▸ **Required work**
After locating the line that contains "Read the Docs (20, 2568)" in the listing below, write out that line and every following line exactly, with no other output.

——

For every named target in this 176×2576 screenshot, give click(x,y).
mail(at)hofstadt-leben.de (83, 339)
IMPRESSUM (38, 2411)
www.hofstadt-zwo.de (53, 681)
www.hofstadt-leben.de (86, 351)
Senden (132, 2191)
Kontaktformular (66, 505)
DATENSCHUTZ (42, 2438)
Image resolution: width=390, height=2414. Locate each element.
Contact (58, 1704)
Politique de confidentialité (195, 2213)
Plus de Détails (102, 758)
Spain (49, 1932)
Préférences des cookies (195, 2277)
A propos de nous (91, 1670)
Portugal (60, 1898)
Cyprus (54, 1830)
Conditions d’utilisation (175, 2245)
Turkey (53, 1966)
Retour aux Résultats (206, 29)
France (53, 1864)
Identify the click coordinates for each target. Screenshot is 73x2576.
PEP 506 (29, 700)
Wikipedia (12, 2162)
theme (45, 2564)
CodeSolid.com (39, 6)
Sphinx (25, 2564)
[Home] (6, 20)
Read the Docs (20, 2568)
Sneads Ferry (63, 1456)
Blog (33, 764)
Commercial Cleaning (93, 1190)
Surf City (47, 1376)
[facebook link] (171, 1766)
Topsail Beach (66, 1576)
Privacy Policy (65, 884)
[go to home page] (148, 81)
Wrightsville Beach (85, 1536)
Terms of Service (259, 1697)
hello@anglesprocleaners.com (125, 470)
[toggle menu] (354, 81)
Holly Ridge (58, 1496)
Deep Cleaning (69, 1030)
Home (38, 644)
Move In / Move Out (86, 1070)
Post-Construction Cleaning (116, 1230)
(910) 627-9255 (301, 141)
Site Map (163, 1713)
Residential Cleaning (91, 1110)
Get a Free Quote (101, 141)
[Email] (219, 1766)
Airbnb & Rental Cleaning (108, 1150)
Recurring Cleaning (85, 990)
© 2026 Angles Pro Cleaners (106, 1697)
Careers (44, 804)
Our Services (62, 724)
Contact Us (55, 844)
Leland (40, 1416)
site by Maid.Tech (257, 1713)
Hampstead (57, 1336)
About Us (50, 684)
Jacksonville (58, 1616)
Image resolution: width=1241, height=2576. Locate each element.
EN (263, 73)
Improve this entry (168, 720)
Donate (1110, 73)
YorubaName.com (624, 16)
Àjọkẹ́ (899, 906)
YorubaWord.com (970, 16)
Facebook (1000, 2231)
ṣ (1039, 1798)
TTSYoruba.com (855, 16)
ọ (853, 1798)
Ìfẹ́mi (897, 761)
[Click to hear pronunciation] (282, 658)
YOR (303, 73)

——

▸ **Exercise result**
Read the Docs (20, 2568)
Sneads Ferry (63, 1456)
Blog (33, 764)
Commercial Cleaning (93, 1190)
Surf City (47, 1376)
[facebook link] (171, 1766)
Topsail Beach (66, 1576)
Privacy Policy (65, 884)
[go to home page] (148, 81)
Wrightsville Beach (85, 1536)
Terms of Service (259, 1697)
hello@anglesprocleaners.com (125, 470)
[toggle menu] (354, 81)
Holly Ridge (58, 1496)
Deep Cleaning (69, 1030)
Home (38, 644)
Move In / Move Out (86, 1070)
Post-Construction Cleaning (116, 1230)
(910) 627-9255 (301, 141)
Site Map (163, 1713)
Residential Cleaning (91, 1110)
Get a Free Quote (101, 141)
[Email] (219, 1766)
Airbnb & Rental Cleaning (108, 1150)
Recurring Cleaning (85, 990)
© 2026 Angles Pro Cleaners (106, 1697)
Careers (44, 804)
Our Services (62, 724)
Contact Us (55, 844)
Leland (40, 1416)
site by Maid.Tech (257, 1713)
Hampstead (57, 1336)
About Us (50, 684)
Jacksonville (58, 1616)
Image resolution: width=1241, height=2576. Locate each element.
EN (263, 73)
Improve this entry (168, 720)
Donate (1110, 73)
YorubaName.com (624, 16)
Àjọkẹ́ (899, 906)
YorubaWord.com (970, 16)
Facebook (1000, 2231)
ṣ (1039, 1798)
TTSYoruba.com (855, 16)
ọ (853, 1798)
Ìfẹ́mi (897, 761)
[Click to hear pronunciation] (282, 658)
YOR (303, 73)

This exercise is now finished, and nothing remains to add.